Make WordPress Core

Opened 12 years ago

Closed 11 years ago

Last modified 10 years ago

#23688 closed defect (bug) (fixed)

esc_textarea, wp_richedit_pre and wp_htmledit_pre eat post content under PHP 5.4

Reported by: westi's profile westi Owned by: westi's profile westi
Milestone: 3.6 Priority: high
Severity: blocker Version: 3.6
Component: Formatting Keywords: needs-patch
Focuses: Cc:

Description

Because of a change in default behaviour in htmlspecialchars in PHP5.4 it is possible for these three functions to eat perfectly valid post content and make it impossible to edit existing posts.

Scenario:

  • blog_charset is ISO-8859-1
  • Post contains some 8bit characters

You try and edit the post and instead of the post content you are presented with a blank editor :(

On the front end the posts display fine.

The underlying cause it this change in htmlspecialchars

"5.4.0 The default value for the encoding parameter was changed to UTF-8."

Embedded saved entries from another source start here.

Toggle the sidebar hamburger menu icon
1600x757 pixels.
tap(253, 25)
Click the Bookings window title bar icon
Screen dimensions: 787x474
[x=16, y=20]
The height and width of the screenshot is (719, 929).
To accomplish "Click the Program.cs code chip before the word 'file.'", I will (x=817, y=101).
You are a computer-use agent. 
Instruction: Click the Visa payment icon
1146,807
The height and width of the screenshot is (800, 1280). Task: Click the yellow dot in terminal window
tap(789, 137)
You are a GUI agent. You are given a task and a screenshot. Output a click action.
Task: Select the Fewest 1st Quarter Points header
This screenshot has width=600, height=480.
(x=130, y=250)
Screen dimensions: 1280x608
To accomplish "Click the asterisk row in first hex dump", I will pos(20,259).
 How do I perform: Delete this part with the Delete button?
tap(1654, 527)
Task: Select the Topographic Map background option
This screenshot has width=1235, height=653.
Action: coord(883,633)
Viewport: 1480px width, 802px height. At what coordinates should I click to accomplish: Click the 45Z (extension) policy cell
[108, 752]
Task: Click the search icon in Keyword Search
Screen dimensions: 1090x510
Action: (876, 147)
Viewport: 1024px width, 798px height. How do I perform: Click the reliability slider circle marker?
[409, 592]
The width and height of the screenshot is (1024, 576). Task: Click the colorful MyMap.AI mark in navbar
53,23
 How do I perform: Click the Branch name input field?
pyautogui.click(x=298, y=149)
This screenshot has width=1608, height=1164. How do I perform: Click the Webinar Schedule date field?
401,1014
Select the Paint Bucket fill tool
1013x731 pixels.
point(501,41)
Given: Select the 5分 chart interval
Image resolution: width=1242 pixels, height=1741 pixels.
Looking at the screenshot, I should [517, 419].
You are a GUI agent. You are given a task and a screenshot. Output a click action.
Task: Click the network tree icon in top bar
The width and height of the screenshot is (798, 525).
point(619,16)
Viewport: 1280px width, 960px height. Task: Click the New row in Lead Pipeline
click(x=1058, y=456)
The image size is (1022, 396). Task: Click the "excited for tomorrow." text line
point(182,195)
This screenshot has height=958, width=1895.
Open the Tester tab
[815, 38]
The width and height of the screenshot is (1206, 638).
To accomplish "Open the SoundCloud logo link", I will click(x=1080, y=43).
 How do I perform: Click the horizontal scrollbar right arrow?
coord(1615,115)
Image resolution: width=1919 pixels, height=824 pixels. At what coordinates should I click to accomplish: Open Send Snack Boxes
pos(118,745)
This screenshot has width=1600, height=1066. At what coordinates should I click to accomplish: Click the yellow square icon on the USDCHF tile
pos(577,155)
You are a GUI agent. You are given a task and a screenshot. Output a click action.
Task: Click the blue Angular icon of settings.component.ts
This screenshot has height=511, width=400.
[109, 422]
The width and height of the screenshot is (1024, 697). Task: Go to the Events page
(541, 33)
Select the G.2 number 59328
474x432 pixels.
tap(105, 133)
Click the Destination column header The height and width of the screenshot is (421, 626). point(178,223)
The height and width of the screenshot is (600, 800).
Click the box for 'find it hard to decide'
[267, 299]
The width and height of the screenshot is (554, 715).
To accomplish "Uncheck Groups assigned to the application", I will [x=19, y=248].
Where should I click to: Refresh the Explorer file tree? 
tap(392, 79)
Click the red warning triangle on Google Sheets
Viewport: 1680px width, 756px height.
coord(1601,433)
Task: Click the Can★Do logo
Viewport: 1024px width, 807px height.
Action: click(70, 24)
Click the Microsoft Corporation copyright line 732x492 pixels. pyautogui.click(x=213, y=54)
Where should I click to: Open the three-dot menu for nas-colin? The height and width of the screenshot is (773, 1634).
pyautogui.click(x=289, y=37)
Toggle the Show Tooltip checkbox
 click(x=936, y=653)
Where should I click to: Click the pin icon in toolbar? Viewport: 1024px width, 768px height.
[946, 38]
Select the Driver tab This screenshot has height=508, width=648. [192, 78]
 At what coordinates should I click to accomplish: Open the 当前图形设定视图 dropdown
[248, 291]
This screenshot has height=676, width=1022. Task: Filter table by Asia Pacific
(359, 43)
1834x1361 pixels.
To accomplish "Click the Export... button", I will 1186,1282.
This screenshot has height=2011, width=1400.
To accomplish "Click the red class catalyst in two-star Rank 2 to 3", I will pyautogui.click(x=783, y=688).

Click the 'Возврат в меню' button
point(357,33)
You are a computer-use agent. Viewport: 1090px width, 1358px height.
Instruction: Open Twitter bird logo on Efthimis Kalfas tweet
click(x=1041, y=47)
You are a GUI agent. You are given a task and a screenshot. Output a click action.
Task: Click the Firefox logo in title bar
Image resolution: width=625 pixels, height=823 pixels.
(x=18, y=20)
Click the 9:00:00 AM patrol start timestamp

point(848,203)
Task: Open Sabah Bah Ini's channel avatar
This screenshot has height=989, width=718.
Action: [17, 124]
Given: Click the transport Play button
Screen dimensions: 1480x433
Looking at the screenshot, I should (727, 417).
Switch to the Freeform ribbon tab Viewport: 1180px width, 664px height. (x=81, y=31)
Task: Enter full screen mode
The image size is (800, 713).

Because the string is not a valid UTF-8 sequence an empty string is returned :(

Related to #20368

Attachments (5)

htmlspecialchars-with-charset.diff (1.1 KB) - added by westi 12 years ago.
Pass the blog_charset to htmlspecialchars
23688.diff (1.6 KB) - added by ryan 11 years ago.
23688-ut.diff (880 bytes) - added by ryan 11 years ago.
23688.2.diff (1.8 KB) - added by ryan 11 years ago.
23688-ut.2.diff (1.5 KB) - added by ryan 11 years ago.

Download all attachments as: .zip

Change History (21)

@westi
12 years ago

Pass the blog_charset to htmlspecialchars

#1 @jkudish
12 years ago

  • Cc jkudish added

#2 @dllh
12 years ago

  • Cc daryl@… added

#3 @westi
12 years ago

In 1243/tests:

Formatting: New test cases for a few core formatting functions which call htmlspecialchars without providing any charset info.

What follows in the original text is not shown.